Page MenuHomePhabricator

RFC: Shadow namespaces
Open, Stalled, HighPublic

Description

Implement shadow namespaces, which refers to the concept where if a local page doesn't exist, it will be transparently fetched from a remote wiki.

For example, if Template:Hi does not exist on wiki A but it exists on the linked wiki B, then if {{Hi}} is added to a page on wiki A, then it will show Template:Hi from wiki B.

This is just like how InstantCommons and foreign file repos currently work (If [[File:Example.png]] does not exist on this wiki, but exists on Wikimedia Commons, the Commons wiki image is retrieved and used).

For more details see https://www.mediawiki.org/wiki/Requests_for_comment/Shadow_namespaces

Related Objects

Event Timeline

There are a very large number of changes, so older changes are hidden. Show Older Changes

In any case, local users need to know if the available object is local or central. Perhaps from the style of the title and from a dedicated sign.

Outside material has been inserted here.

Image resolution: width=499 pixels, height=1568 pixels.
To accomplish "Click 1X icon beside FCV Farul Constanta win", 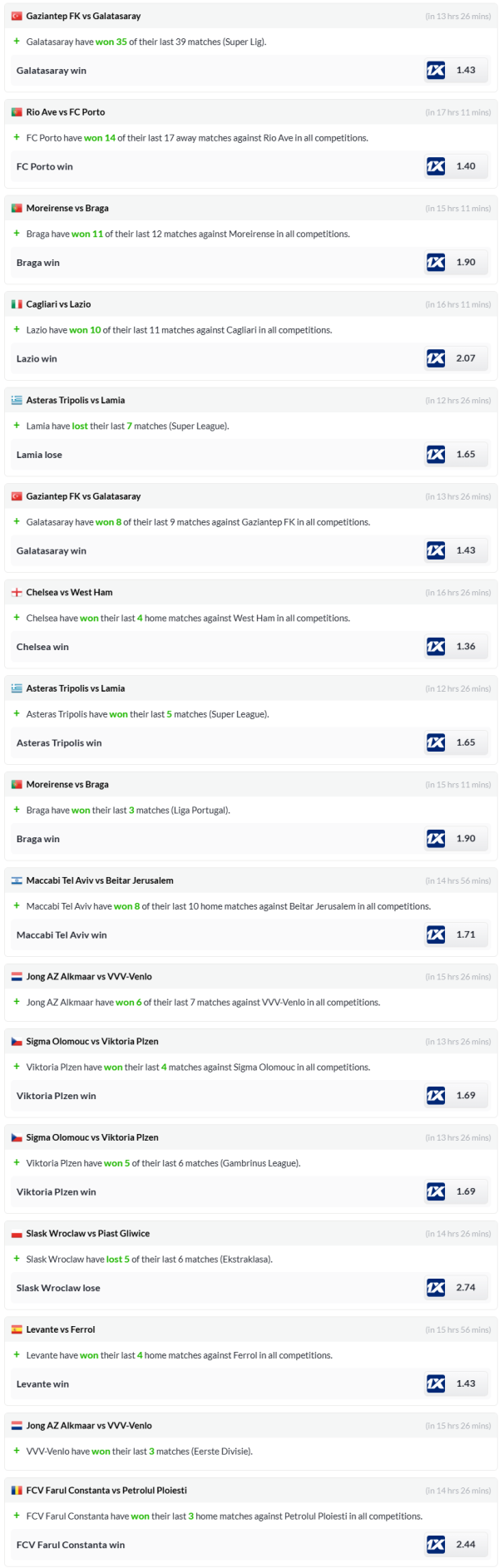I will pos(436,1545).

If the central version has priority, the local user cannot delete or rename this local object, and cannot choose which object use. Also the local user cannot rename and re-use it with another version name. Also that need an option to manage all cases.

In any case, local users need to know if the available object is local or central. Perhaps from the style of the title and from a dedicated sign.

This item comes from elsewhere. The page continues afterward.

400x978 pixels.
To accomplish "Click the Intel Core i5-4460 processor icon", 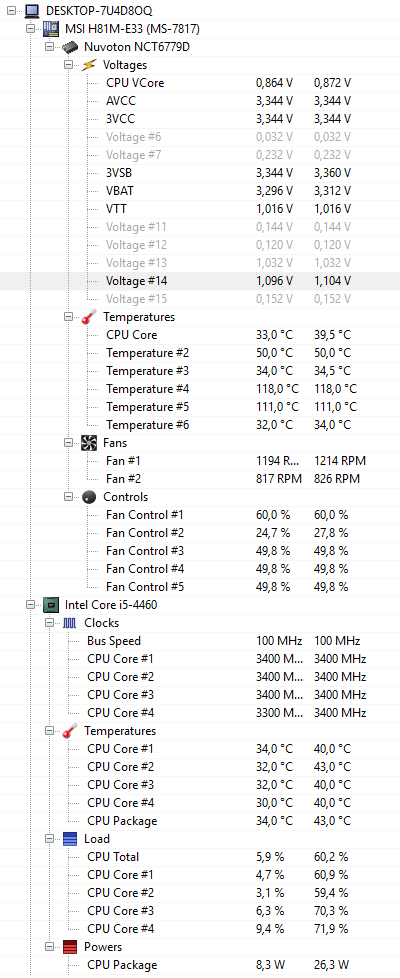I will (x=51, y=604).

Sure. We already have user-visible notices for files that are coming from a foreign file repository such as Wikimedia Commons. We also already have user-visible notices for global user pages coming from Meta-Wiki.

If the central version has priority, the local user cannot delete or rename this local object, and cannot choose which object use. Also the local user cannot rename and re-use it with another version name. Also that need an option to manage all cases.

While I agree with what you're saying, I think this is essentially the cost of having a centralized repository. You give up some local control over an item in exchange for having fewer versions/editions of a similar global item. (I'm reminded of Brexit!) We make this trade-off in a couple of places already, such as in the File and User namespaces. We want to generalize the functionality to make it easier to extend to other namespaces such as Help, as I understand it.

OK for central modules which have the priority and replace local ones.
I see 2 ways to retreave local versions:

  • The replacement is registered in the history of the object page. Then any user can find and reuse the object before the central replace.
  • Admins could have a right for this case.

@ahroni has an un conference session scheduled for today. Please sign up.

I added a session to the 2017 Dev Summit, which is closely related to this task. Hope to see some of this task's subscribers there. Sorry about the super-short notice, I'll do my best to make it useful nevertheless.

I started an Etherpad for the session: https://etherpad.wikimedia.org/p/devsummit17-xwiki-templates

People who understand the technology inside Shadow namespaces are welcome to add it.

On the enwiki, templates are created, put in use, merged and deleted all the time. It may be more complex to manage them on a shared repository for other projects, but "no real way" is simply wrong.

On the enwiki, templates are created, put in use, merged and deleted all the time.

Of course, and the same is true for each single wiki.

It may be more complex to manage them on a shared repository for other projects, but "no real way" is simply wrong.

"No real way" refers to sharing templates between wikis. And there is no real way for that. There is currently no shared repository, and there's no way to write a template on one wiki and use it on another, except importing it and adapting it manually, which creates a fork and doesn't get automatic updates from the source template.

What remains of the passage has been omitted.